Name names?

Following up on my earlier post on medical fraud in Madison (and damn I wish I’d have thought of that hed last night).

I was being rather careful to not name the physicians involved; many of the things I’d linked had suggestions that looked pretty strong, but I hate getting something like that wrong.


The story has moved on now.  Several people have now been identified and quoted in the press.

Dr Lou Sanner, MD has been quoted by the Associated Press:

Doctors from numerous hospitals set up a station near the Capitol to provide notes covering public employees’ absences. Family physician Lou Sanner, 59, of Madison, said he had given out hundreds of notes. Many of the people he spoke with seemed to be suffering from stress, he said.

“What employers have a right to know is if the patient was assessed by a duly licensed physician about time off of work,” Sanner said. “Employers don’t have a right to know the nature of that conversation or the nature of that illness. So it’s as valid as every other work note that I’ve written for the last 30 years.”

Dr Kathy Oriel, MD, who is not just an Associate Professor but also Residency Program Director, was interviewed on WKOW TV (sorry, I can’t seem to embed that video.)  Physician-blogger “Unlikely Hospitalist” has some interesting questions over at Pundit Press.

Right now, it appears likely that these doctors, as well as apparently committing fraud and conspiracy to commit fraud, are also violating medical records laws, confidentiality laws, and may be a little out of the bounds of their malpractice insurance.

Dr Valerie Gilchrist, MD is the chair of the Department of Family Medicine at UW-Madison, and Drs Sanner and Oriel’s supervisor.  I’ve written and asked for comment.

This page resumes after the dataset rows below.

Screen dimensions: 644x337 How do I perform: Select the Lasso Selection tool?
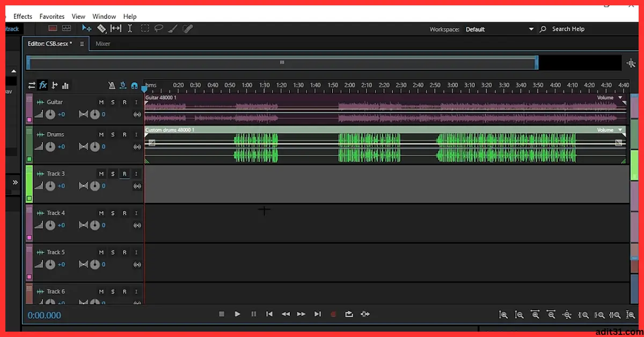pyautogui.click(x=158, y=28)
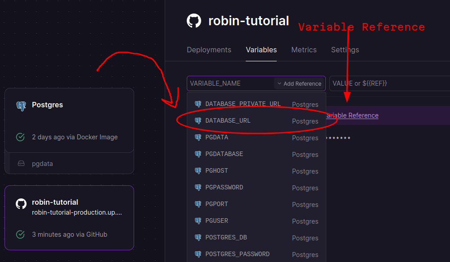Click green check status icon on robin-tutorial card
Viewport: 450px width, 262px height.
coord(20,234)
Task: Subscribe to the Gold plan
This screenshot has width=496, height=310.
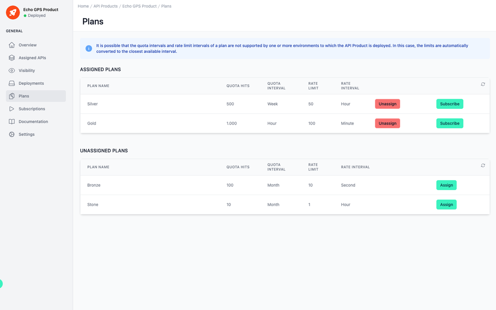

Tom Holsinger, in comments, makes the point that Wisconsin has a qui tam law. That raises interesting possibilities.

Second update

The fun has begun.  According to AP via WMTV Channel 15:

MADISON, Wis. (AP) — The University of Wisconsin medical school says it’s investigating reports that doctors from the school handed out medical excuse notes to protesters at the state Capitol this weekend.

Doctors from numerous hospitals set up a station near the Capitol on Saturday to provide notes to explain public employees’ absences from work. One of those doctors was Lou Sanner, who practices family medicine at the University of Wisconsin School of Medicine and Public Health. Sanner said he had given out hundreds of notes to protesters and many he spoke with seemed to be suffering from stress.

UW Health said Sunday that any doctors who distributed notes did so on their own behalf. The school didn’t specifically mention Sanner but said it was looking into cases involving any of the school’s doctors.